One of the first steps you should take when starting a new data science project is setting up a new repository to version control your code. For the sake of this case study, we will be using git to version control our code and GitHub to host a version of our git repository online. In the following article we will show you how to set up a GitHub account, create a new repository, and clone the repository onto your local computer.
This article was created as part of a larger case study on developing data science models. That being said, it also a great standalone resource if you are looking for a gentle introduction to using git and GitHub.
What is version control?
What is version control? Version control software is software that keeps track of changes that are made to your code by taking snapshots of your code at different points in time. These snapshots serve as checkpoints which you can revert back to with the click of a button if you introduce a bug into your code or find out that the updates you just made were not necessary.

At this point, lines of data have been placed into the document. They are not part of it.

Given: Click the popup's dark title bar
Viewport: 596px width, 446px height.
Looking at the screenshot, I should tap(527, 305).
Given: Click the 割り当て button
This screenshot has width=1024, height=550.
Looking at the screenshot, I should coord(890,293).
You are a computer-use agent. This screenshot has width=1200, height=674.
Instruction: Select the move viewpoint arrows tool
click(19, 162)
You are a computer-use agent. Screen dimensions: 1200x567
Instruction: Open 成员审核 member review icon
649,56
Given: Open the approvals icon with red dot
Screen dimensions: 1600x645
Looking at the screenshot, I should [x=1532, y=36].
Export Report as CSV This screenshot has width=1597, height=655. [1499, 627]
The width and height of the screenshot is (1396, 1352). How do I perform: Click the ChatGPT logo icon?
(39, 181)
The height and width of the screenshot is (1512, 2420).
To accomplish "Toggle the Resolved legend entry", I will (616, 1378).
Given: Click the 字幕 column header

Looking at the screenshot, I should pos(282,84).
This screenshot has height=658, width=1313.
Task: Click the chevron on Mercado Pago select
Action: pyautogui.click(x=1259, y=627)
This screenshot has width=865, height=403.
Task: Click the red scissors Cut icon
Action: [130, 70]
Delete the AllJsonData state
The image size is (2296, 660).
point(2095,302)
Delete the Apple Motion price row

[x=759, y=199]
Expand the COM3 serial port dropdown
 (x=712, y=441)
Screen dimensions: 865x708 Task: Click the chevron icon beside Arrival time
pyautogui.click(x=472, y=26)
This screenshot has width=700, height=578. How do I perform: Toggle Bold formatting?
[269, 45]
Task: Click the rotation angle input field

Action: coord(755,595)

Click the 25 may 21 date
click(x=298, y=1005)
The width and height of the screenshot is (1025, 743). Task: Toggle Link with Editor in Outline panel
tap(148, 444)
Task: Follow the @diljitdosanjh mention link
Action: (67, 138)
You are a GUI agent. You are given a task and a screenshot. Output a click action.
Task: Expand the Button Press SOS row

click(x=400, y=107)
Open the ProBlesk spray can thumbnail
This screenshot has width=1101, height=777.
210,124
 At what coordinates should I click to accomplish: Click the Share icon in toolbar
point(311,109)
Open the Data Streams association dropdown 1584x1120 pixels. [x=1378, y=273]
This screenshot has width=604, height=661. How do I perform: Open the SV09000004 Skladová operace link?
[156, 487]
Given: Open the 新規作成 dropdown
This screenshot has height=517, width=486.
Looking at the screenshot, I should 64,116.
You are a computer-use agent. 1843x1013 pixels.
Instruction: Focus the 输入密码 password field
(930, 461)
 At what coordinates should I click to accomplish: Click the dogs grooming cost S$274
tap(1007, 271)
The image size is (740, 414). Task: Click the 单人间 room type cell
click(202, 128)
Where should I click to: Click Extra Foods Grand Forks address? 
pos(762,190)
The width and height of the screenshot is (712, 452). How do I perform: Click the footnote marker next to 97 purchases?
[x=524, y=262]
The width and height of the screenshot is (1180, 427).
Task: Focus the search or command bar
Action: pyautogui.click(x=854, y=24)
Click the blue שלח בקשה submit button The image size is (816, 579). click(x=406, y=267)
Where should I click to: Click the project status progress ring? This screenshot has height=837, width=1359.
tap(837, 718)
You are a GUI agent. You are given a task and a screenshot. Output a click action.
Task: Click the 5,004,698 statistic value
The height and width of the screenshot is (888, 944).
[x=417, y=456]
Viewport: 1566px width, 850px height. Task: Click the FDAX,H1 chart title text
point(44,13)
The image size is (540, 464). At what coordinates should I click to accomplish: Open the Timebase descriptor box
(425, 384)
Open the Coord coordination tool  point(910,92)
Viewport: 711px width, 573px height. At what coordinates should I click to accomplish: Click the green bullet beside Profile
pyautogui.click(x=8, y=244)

Many types of version control software also allow you to maintain separate branches or versions of your code that you can and easily navigate back and forth between. This is useful if you want to make changes to your code for an ad hoc analysis but also want to maintain a separate version of your code without the changes.
If this is your first time using git, we recommend reading through our git for beginners post to develop an understanding of the git ecosystem and how it operates. We will assume that you understand the topics covered in this article as we progress through this case study.
Why use version control for data science?
Why use version control for data science projects? Here are some of the most common reasons to use version control for data science projects. If you want even more examples of pitfalls that can be avoided by using version control software, check out this article on why version control is important for data science projects.
- Easy rollbacks. Version control software allows you to easily roll back to previous versions of your code if you make a mistake.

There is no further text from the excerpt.